Flink系列文章
- 第01讲:Flink 的应用场景和架构模型
- 第02讲:Flink 入门程序 WordCount 和 SQL 实现
- 第03讲:Flink 的编程模型与其他框架比较
- 第04讲:Flink 常用的 DataSet 和 DataStream API
- 第05讲:Flink SQL & Table 编程和案例
- 第06讲:Flink 集群安装部署和 HA 配置
- 第07讲:Flink 常见核心概念分析
- 第08讲:Flink 窗口、时间和水印
- 第09讲:Flink 状态与容错
- 第10讲:Flink Side OutPut 分流
- 第11讲:Flink CEP 复杂事件处理
- 第12讲:Flink 常用的 Source 和 Connector
- 第13讲:如何实现生产环境中的 Flink 高可用配置
- 第14讲:Flink Exactly-once 实现原理解析
- 第15讲:如何排查生产环境中的反压问题
- 第16讲:如何处理Flink生产环境中的数据倾斜问题
- 第17讲:生产环境中的并行度和资源设置
Flink可以保证exactly once,与其容错机制checkpoint和savepoint分不开的。本文主要讲解两者的机制与使用,同时会对比两者的区别。
Checkpoints
Checkpoint 使 Flink 的状态具有良好的容错性,通过 checkpoint 机制,Flink 可以对作业的状态和计算位置进行恢复。Flink 中的每个方法或算子都能够是有状态的,状态化的方法在处理单个 元素/事件 的时候存储数据,让状态成为使各个类型的算子更加精细的重要部分。 为了让状态容错,Flink 需要为状态添加 checkpoint(检查点)。Checkpoint 使得 Flink 能够恢复状态和在流中的位置,从而向应用提供和无故障执行时一样的语义。
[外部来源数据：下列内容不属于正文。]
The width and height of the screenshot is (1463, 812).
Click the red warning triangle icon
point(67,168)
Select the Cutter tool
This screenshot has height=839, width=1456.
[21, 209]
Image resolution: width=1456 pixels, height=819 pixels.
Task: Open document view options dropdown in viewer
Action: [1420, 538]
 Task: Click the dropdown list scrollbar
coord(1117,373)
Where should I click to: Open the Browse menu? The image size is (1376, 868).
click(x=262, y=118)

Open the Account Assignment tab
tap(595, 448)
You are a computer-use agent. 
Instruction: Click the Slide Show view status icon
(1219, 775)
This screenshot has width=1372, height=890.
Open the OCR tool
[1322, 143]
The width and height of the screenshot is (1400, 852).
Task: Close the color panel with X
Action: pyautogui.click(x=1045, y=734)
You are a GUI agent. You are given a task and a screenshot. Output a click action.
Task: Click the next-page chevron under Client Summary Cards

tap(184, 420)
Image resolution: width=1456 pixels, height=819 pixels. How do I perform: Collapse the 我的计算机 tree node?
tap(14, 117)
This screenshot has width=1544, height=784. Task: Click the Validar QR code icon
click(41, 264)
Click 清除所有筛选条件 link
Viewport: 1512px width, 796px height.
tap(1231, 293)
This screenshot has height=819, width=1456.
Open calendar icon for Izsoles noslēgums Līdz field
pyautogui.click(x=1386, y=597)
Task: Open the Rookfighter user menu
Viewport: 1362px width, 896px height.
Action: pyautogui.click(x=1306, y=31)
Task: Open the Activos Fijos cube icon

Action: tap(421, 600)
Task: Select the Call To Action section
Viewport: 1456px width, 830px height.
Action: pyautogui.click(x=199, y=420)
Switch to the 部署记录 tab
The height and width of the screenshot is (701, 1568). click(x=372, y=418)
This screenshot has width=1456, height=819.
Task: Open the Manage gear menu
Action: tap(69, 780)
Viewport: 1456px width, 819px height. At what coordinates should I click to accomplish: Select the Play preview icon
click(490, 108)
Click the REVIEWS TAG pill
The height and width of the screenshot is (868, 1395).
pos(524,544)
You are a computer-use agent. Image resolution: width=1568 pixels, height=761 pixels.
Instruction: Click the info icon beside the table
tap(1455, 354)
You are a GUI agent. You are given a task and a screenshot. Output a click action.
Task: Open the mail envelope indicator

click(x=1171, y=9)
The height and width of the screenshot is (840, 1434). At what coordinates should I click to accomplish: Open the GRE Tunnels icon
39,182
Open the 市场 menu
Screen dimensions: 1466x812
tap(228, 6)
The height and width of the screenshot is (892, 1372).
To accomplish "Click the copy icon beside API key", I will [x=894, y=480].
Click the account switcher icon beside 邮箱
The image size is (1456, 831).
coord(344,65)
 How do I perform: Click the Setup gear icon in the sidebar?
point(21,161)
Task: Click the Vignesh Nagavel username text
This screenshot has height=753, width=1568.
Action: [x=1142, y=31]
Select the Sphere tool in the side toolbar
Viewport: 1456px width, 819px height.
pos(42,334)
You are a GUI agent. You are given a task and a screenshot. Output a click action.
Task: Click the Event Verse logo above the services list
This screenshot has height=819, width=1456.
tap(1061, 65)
Flink 的 checkpoint 机制会和持久化存储进行交互,读写流与状态。一般需要:
-
一个能够回放一段时间内数据的持久化数据源,例如持久化消息队列(例如 Apache Kafka、RabbitMQ、 Amazon Kinesis、 Google PubSub 等)或文件系统(例如 HDFS、 S3、 GFS、 NFS、 Ceph 等)。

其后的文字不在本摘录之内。